Start of STUDY MATERIAL

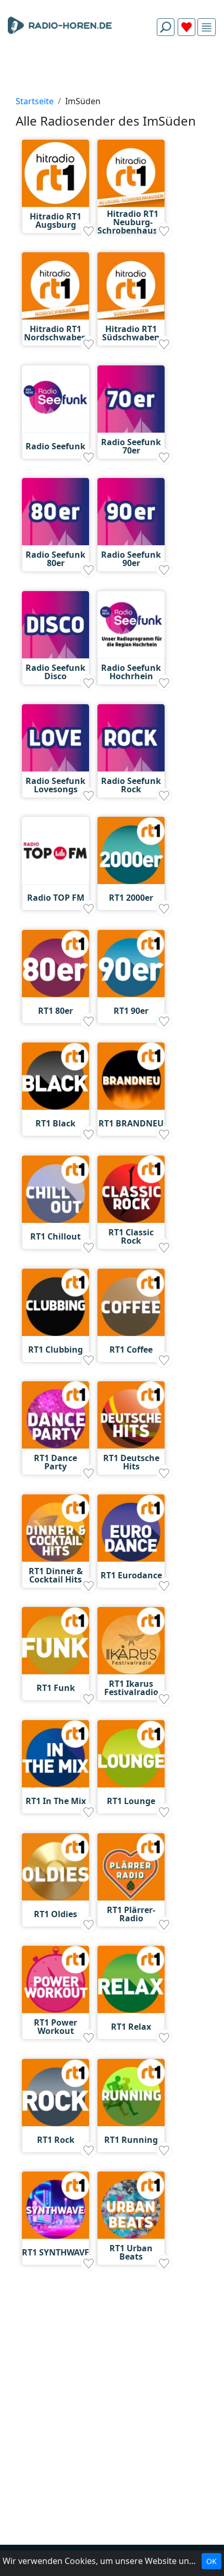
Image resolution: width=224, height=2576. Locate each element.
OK (211, 2561)
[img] (206, 27)
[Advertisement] (112, 69)
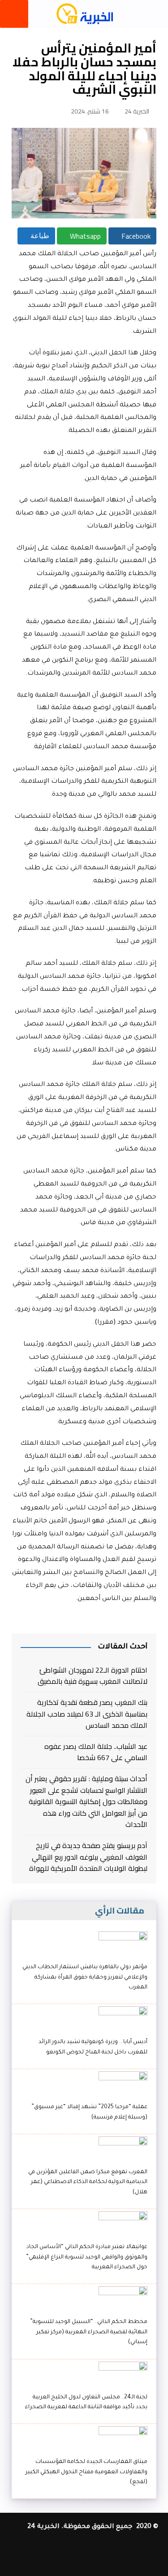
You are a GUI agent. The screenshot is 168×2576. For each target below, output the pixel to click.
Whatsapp (84, 236)
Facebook (135, 236)
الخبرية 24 (137, 111)
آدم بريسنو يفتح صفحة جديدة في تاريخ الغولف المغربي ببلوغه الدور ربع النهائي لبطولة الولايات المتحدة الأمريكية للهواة (88, 1857)
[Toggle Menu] (14, 14)
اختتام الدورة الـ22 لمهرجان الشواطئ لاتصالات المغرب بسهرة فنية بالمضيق (92, 1676)
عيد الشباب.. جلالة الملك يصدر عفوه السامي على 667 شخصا (95, 1752)
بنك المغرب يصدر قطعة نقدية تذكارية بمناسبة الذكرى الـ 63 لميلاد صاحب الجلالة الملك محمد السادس (86, 1714)
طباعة (39, 236)
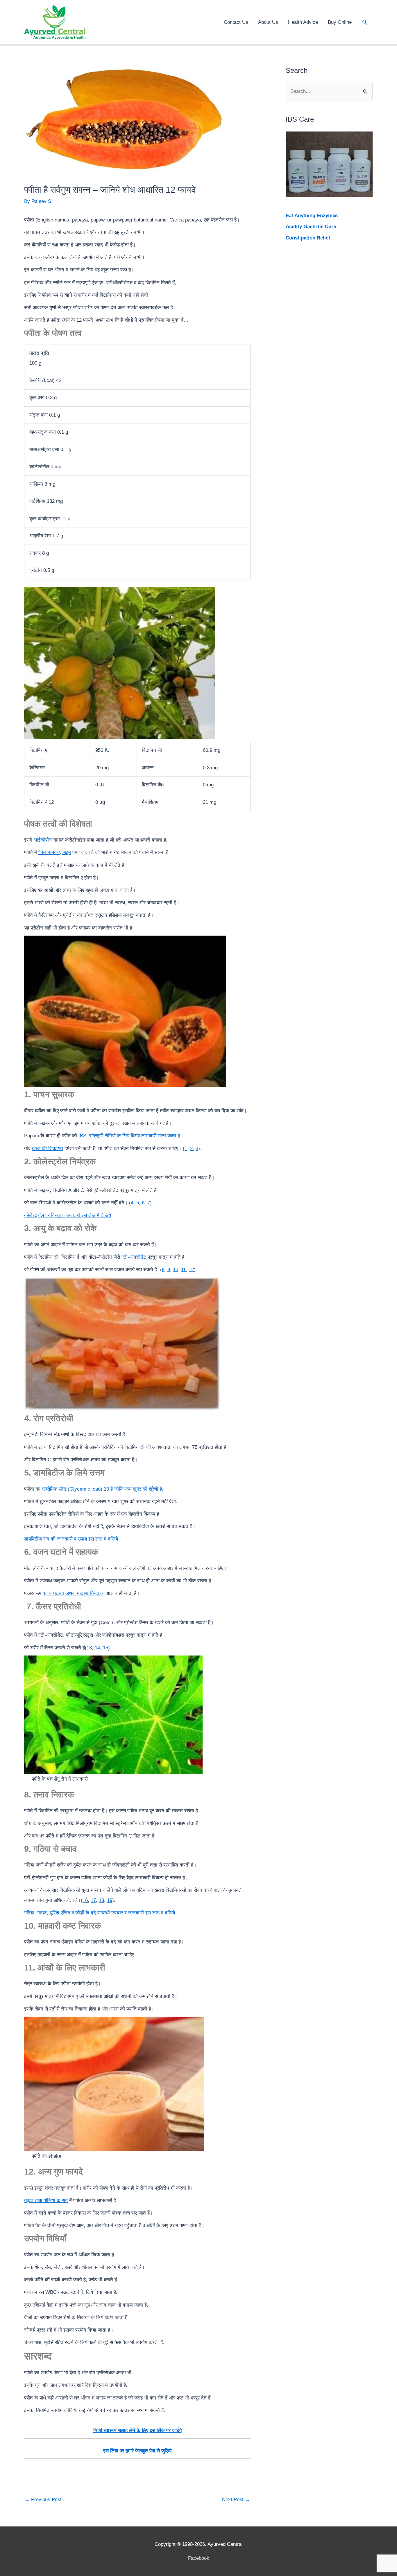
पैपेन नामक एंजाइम (54, 852)
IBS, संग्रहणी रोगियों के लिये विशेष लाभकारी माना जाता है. (129, 1136)
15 (105, 1648)
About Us (268, 22)
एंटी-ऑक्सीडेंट (133, 1257)
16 (85, 1900)
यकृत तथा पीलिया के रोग (46, 2200)
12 (191, 1269)
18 (101, 1900)
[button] (365, 22)
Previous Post (43, 2499)
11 (183, 1269)
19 (109, 1900)
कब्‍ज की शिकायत (47, 1148)
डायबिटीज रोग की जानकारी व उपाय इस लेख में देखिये (71, 1539)
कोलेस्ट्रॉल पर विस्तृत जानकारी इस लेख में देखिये (67, 1215)
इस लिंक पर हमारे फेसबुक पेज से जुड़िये (137, 2450)
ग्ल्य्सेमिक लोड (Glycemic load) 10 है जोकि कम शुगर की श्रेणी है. (102, 1489)
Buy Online (340, 22)
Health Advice (303, 22)
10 (175, 1269)
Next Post (236, 2499)
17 (93, 1900)
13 (89, 1648)
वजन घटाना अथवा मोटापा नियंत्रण (73, 1593)
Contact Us (236, 22)
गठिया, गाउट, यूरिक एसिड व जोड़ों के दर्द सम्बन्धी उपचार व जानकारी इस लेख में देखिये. (100, 1913)
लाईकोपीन (43, 840)
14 (97, 1648)
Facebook (198, 2558)
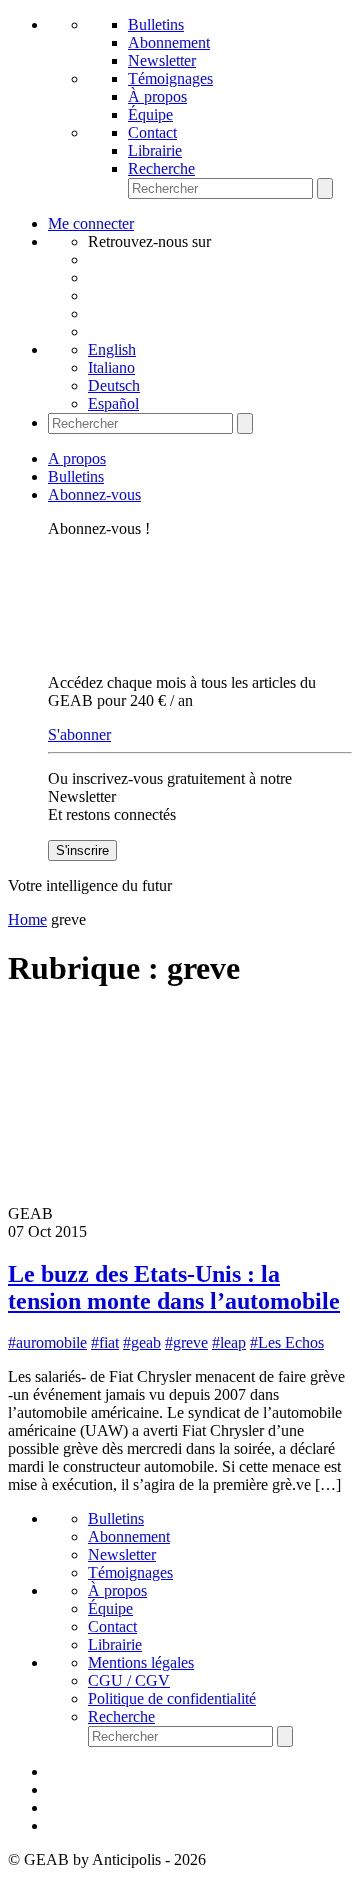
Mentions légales (141, 1662)
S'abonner (79, 734)
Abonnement (169, 42)
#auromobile (47, 1342)
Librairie (155, 150)
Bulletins (156, 24)
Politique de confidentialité (172, 1698)
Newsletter (162, 60)
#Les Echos (287, 1342)
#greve (186, 1342)
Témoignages (170, 78)
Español (113, 403)
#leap (229, 1342)
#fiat (105, 1342)
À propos (157, 96)
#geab (142, 1342)
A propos (77, 458)
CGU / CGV (129, 1680)
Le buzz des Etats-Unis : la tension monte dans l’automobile (174, 1287)
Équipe (150, 114)
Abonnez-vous (94, 494)
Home (27, 919)
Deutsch (114, 385)
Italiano (111, 367)
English (112, 349)
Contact (152, 132)
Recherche (161, 168)
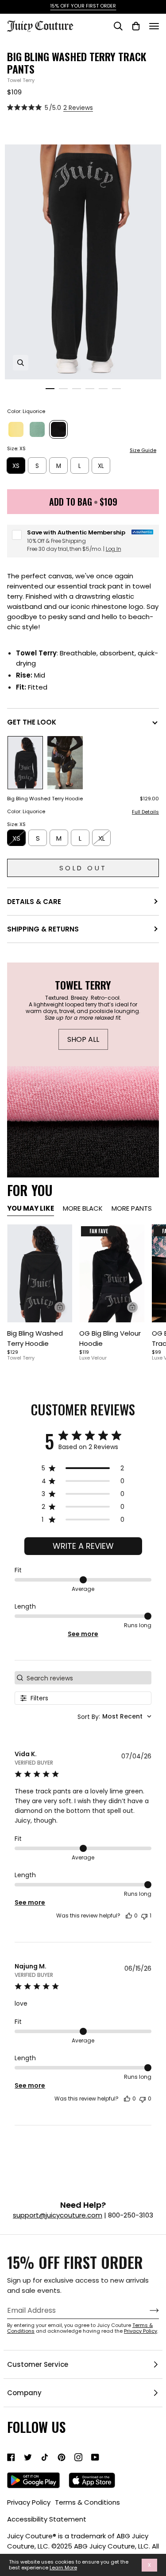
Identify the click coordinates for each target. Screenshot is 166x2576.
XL (101, 466)
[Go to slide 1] (50, 388)
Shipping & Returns (43, 929)
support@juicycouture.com (57, 2215)
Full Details (145, 812)
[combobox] (114, 1716)
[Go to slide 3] (76, 388)
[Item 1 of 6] (39, 1273)
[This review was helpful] (129, 1916)
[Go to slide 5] (103, 388)
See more (83, 1633)
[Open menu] (154, 26)
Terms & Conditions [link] (87, 2502)
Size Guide (143, 450)
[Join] (147, 2310)
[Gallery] (39, 1273)
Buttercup (16, 429)
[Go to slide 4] (89, 388)
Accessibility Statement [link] (46, 2519)
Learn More (63, 2568)
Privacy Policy (140, 2330)
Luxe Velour (93, 1358)
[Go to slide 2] (63, 388)
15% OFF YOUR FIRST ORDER (83, 5)
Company (24, 2392)
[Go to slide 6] (116, 388)
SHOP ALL (83, 1039)
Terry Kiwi (37, 429)
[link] (11, 2457)
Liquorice (58, 429)
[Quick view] (59, 1307)
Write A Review (83, 1545)
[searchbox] (88, 1678)
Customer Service (37, 2364)
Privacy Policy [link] (28, 2502)
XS (15, 466)
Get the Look (31, 722)
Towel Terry (21, 80)
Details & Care (34, 901)
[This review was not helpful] (144, 1916)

End of STUDY MATERIAL

Once the line with "XS (15, 466)" is found, write out that line and every one after it through the last line of the records, exactly and with nothing else.

XS (15, 466)
Get the Look (31, 722)
Towel Terry (21, 80)
Details & Care (34, 901)
[This review was not helpful] (144, 1916)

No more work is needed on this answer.